- Born: • Linda: 1975 (age 50–51) • Charlotte: 1984 (age 41–42) Cork, Ireland
- Criminal status: • Charlotte: Incarcerated at Limerick Prison • Linda: Released
- Convictions: Murder (Charlotte) Manslaughter (Linda)
- Criminal penalty: • Life imprisonment (Charlotte) • 15 years' imprisonment (Linda)

Details
- Victims: 1
- Weapons: Stanley knife, hammer
- Date apprehended: October 2006

= Scissor Sisters (convicted killers) =

Two Irish killers (2005)

Linda and Charlotte Mulhall (also called the "Scissor Sisters" by the media) are sisters from Dublin, Ireland, who murdered and dismembered their mother's boyfriend, Farah Swaleh Noor, in March 2005. Noor was killed with a Stanley knife wielded by Charlotte and struck with a hammer by Linda following a confrontation with the sisters and their mother, Kathleen Mulhall. His head and penis were sliced off and the rest of his corpse dismembered and dumped in the Royal Canal in Dublin where a piece of leg, still wearing a sock, was spotted floating near Croke Park 10 days later.

The subsequent manhunt and the trial in October 2006 attracted intense media attention as the details of the crime slowly emerged. The sisters and their mother were arrested but released until Linda confessed to involvement in the crime. Kathleen Mulhall left the country to live in England. When Charlotte and Linda were charged with murder in December 2005, their father, John Mulhall, hanged himself in Phoenix Park.

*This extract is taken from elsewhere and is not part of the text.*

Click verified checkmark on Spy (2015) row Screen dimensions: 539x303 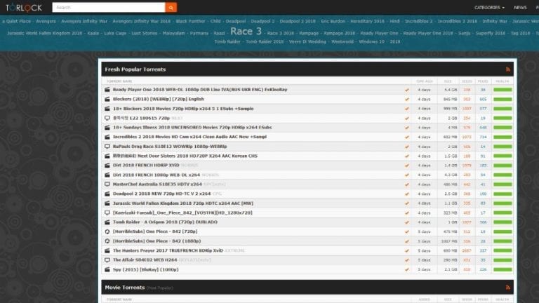tap(406, 269)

Because of the method used in Noor's killing, the Mulhalls were dubbed the "Scissor Sisters" by the media. Justice Paul Carney, presiding over the trial, said during sentencing that it was "the most grotesque killing that has occurred in my professional lifetime". Charlotte Mulhall was given a mandatory life sentence and Linda Mulhall was given a 15-year sentence for manslaughter, with both being sent to Mountjoy Women's Prison in Dublin.

Noor's head and penis were never recovered, although Linda later admitted they had put the head in rubbish bins around Phoenix Park. It was also thought that they carried the head by bus to Tallaght and buried it in a field, with Linda returning later to dig it up, carry it to another field using her son's schoolbag, smash it further with a hammer and bury it again. Linda attracted further media attention when she slit her wrists and was sectioned. Charlotte also attracted media attention when a photograph of her holding a knife to a male prisoner's throat was published; that action resulted in an increased security presence in all Irish prisons and Charlotte was moved from Mountjoy to Limerick Prison. Kathleen Mulhall voluntarily returned to Ireland in February 2008 and faced several charges. She pleaded guilty to helping clean up the crime scene to conceal evidence and was sentenced to five years in prison in May 2009.

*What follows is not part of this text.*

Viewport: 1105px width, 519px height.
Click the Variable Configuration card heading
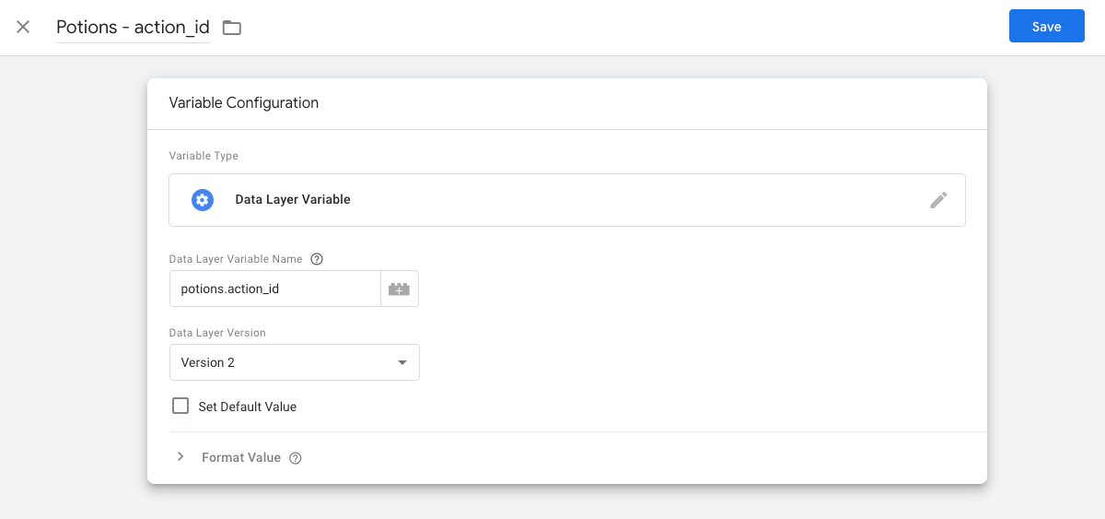tap(244, 103)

The case resulted in several books being written and has been examined in at least one television series. It was said by the Irish Independents legal affairs correspondent, Dearbhail McDonald, to have "fuelled fears of ritual killings in Ireland".

==Mulhall family background==
The Mulhalls were from Kilclare Gardens, a working class area in Tallaght, south Dublin. Their parents, John and Kathleen Mulhall, raised a family of three boys and three girls. Kathleen was born Kathleen Ward and was from the Travelling community. John Mulhall allegedly abused Kathleen. Their marriage broke down and Kathleen entered into a relationship with Farah Swaleh Noor in 2002. Noor also allegedly abused Kathleen Mulhall.

===Linda Mulhall===
Linda Mulhall was 30 years old at the time of the killing. She was unemployed, had left school early and had four children. The relationship with the father of her children broke up and she got into another relationship with an individual called Wayne Kinsella who subsequently abused them, in one case beating the children with an electrical flex. The abuse was later investigated, and the children were taken into care by the social services, while Wayne Kinsella served a seven-year prison sentence for his cruelty to the children. Linda Mulhall, meanwhile, had a history of alcohol abuse and suffered from an addiction to heroin. She had one previous conviction in 1993 for larceny.

===Charlotte Mulhall===
Charlotte Mulhall was 21 years old when the killing took place. Like her sister, she had a history of drug and alcohol abuse. She had a number of minor previous convictions for criminal damage and public order offences and was charged with criminal damage and sentenced under the Probation Act in October 2005. She was also involved in prostitution.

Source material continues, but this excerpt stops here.